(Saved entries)
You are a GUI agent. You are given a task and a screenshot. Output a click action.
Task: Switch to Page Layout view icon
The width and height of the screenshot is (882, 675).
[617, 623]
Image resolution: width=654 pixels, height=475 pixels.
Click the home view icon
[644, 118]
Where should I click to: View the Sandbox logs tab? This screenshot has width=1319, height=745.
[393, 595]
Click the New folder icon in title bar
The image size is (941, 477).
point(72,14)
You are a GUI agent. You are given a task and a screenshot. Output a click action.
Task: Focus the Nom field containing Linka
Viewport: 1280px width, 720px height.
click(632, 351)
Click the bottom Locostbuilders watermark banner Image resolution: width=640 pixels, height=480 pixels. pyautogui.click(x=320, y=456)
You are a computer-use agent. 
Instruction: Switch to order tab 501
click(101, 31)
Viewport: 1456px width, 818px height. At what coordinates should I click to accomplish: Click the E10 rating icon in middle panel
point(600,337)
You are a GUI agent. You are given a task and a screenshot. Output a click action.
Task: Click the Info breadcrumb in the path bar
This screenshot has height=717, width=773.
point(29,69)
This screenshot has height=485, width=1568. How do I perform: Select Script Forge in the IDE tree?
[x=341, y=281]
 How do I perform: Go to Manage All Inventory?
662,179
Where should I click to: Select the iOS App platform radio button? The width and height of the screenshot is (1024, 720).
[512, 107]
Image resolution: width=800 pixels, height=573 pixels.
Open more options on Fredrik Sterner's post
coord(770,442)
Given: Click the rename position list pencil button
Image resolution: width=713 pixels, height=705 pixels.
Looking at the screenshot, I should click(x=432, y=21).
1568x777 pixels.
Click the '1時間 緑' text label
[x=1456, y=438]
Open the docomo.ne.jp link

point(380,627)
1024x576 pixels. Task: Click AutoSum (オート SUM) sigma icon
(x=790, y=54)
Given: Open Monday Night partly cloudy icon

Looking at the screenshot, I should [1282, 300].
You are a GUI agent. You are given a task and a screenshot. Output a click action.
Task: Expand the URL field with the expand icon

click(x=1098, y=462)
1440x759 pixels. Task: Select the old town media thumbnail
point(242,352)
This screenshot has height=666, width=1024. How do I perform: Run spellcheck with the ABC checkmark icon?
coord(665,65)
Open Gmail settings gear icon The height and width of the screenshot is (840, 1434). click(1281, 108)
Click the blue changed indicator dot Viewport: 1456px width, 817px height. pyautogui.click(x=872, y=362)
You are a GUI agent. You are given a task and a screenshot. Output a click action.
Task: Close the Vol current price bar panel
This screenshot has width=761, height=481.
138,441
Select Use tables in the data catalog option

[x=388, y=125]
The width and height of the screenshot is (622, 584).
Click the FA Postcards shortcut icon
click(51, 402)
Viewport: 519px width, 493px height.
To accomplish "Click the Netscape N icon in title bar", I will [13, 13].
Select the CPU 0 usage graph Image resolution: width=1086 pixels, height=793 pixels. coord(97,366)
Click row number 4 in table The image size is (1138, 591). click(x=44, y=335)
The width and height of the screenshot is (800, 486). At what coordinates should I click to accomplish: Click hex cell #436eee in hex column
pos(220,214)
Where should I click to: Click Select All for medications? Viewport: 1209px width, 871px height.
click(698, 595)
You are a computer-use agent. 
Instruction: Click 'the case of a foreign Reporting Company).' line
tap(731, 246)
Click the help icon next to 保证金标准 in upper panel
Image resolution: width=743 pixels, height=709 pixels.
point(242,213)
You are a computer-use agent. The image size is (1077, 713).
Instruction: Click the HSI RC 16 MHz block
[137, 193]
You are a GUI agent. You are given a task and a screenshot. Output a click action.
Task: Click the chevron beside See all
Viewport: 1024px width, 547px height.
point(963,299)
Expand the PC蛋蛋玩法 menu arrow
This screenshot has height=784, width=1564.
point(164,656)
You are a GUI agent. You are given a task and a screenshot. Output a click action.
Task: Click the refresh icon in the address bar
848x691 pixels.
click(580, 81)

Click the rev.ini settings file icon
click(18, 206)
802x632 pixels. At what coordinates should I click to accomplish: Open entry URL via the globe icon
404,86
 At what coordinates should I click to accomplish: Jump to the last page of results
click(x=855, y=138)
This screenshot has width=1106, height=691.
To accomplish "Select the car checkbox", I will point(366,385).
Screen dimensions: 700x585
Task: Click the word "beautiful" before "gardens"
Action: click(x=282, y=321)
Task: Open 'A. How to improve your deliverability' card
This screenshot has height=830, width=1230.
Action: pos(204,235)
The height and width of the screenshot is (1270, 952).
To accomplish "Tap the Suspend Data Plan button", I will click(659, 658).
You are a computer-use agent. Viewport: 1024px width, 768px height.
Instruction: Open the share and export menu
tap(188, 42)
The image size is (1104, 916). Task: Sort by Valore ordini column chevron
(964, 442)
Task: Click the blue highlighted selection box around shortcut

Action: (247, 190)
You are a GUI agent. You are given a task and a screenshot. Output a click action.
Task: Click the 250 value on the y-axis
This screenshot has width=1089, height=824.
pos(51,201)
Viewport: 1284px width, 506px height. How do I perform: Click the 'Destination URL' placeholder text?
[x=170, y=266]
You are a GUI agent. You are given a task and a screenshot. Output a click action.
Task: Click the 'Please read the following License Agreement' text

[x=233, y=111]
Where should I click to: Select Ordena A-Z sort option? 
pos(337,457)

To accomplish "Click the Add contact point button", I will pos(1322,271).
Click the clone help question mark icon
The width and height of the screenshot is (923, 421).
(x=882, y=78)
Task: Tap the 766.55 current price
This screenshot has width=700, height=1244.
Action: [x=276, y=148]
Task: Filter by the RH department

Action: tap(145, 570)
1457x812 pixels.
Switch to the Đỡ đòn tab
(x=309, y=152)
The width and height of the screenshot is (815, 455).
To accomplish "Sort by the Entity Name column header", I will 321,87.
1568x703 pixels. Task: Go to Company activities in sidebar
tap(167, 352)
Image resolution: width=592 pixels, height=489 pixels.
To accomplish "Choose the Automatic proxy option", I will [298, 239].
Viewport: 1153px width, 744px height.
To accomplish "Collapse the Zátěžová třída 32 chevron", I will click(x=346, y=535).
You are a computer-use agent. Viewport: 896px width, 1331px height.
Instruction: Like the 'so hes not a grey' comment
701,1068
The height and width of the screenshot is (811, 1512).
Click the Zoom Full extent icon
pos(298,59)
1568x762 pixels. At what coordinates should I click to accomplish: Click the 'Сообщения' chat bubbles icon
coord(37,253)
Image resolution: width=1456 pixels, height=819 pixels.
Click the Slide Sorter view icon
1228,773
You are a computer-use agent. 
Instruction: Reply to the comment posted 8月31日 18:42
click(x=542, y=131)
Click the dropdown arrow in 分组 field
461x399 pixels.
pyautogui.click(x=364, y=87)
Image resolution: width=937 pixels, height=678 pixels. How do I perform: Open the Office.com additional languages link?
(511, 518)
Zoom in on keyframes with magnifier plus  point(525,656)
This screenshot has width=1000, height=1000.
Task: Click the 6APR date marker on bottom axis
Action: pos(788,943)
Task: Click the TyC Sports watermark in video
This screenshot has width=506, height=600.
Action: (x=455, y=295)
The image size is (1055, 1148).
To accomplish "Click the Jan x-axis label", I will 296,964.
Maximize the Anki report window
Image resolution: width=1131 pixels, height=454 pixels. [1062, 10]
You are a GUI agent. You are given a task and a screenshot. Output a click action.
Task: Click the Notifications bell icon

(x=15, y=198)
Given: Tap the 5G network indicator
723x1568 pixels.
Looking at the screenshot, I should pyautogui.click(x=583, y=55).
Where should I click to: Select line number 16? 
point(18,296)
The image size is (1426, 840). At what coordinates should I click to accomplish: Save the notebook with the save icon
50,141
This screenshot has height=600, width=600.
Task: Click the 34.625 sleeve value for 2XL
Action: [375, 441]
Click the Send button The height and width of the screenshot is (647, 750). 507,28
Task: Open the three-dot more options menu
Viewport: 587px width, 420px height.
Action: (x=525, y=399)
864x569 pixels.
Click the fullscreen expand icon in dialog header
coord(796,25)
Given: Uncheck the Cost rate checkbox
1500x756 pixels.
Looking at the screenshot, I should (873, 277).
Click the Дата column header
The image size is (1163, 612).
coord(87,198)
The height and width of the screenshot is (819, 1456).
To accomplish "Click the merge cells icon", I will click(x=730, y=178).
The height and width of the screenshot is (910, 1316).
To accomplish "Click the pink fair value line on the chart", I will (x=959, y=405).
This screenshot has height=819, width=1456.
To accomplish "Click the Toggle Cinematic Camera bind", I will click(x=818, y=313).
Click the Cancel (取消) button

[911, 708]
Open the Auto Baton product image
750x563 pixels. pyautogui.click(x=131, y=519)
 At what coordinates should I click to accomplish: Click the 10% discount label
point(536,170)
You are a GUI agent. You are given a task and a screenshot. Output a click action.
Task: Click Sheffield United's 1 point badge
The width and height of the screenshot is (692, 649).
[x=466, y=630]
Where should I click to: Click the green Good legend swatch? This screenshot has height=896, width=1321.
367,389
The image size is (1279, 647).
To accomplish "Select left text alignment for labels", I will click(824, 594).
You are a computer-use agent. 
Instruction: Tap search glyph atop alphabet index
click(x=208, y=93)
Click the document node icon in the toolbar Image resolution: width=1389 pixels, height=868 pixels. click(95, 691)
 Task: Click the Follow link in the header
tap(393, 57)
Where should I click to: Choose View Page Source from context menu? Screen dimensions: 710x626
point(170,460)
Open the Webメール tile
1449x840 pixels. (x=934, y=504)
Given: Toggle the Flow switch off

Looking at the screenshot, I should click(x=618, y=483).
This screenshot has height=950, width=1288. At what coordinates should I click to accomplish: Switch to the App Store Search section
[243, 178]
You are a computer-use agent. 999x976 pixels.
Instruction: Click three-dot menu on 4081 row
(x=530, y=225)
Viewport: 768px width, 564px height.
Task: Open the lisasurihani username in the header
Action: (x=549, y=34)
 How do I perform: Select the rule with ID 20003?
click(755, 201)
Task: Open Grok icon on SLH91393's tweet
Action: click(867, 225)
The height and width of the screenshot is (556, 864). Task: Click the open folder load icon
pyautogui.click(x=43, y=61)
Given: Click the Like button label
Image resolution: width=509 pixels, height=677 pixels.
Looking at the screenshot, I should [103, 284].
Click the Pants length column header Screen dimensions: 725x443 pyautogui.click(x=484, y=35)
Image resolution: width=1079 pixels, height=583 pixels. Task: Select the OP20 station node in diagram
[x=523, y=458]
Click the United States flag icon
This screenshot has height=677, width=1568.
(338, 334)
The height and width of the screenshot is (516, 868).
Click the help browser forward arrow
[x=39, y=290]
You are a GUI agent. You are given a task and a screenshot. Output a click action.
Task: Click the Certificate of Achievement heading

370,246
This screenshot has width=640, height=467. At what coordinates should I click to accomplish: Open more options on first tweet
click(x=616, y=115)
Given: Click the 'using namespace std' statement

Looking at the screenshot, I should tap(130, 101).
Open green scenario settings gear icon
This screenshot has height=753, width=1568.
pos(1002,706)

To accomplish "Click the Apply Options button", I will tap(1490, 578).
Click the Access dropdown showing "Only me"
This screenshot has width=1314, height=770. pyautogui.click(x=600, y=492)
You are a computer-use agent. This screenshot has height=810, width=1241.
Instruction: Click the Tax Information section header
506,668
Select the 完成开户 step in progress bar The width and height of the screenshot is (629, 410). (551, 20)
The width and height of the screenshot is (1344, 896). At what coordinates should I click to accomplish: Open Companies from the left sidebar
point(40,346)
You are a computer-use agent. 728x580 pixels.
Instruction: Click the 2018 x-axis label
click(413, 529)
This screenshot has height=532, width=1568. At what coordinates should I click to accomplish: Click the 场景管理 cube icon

EXERCISE AIM =>
Copy the lines above exactly. Start with the line containing "How do I perform: Go", end with the line containing "1568x777 pixels.", and include both.

WRITTEN SOLUTION =>
 How do I perform: Go to Manage All Inventory?
662,179
Where should I click to: Select the iOS App platform radio button? The width and height of the screenshot is (1024, 720).
[512, 107]
Image resolution: width=800 pixels, height=573 pixels.
Open more options on Fredrik Sterner's post
coord(770,442)
Given: Click the rename position list pencil button
Image resolution: width=713 pixels, height=705 pixels.
Looking at the screenshot, I should click(x=432, y=21).
1568x777 pixels.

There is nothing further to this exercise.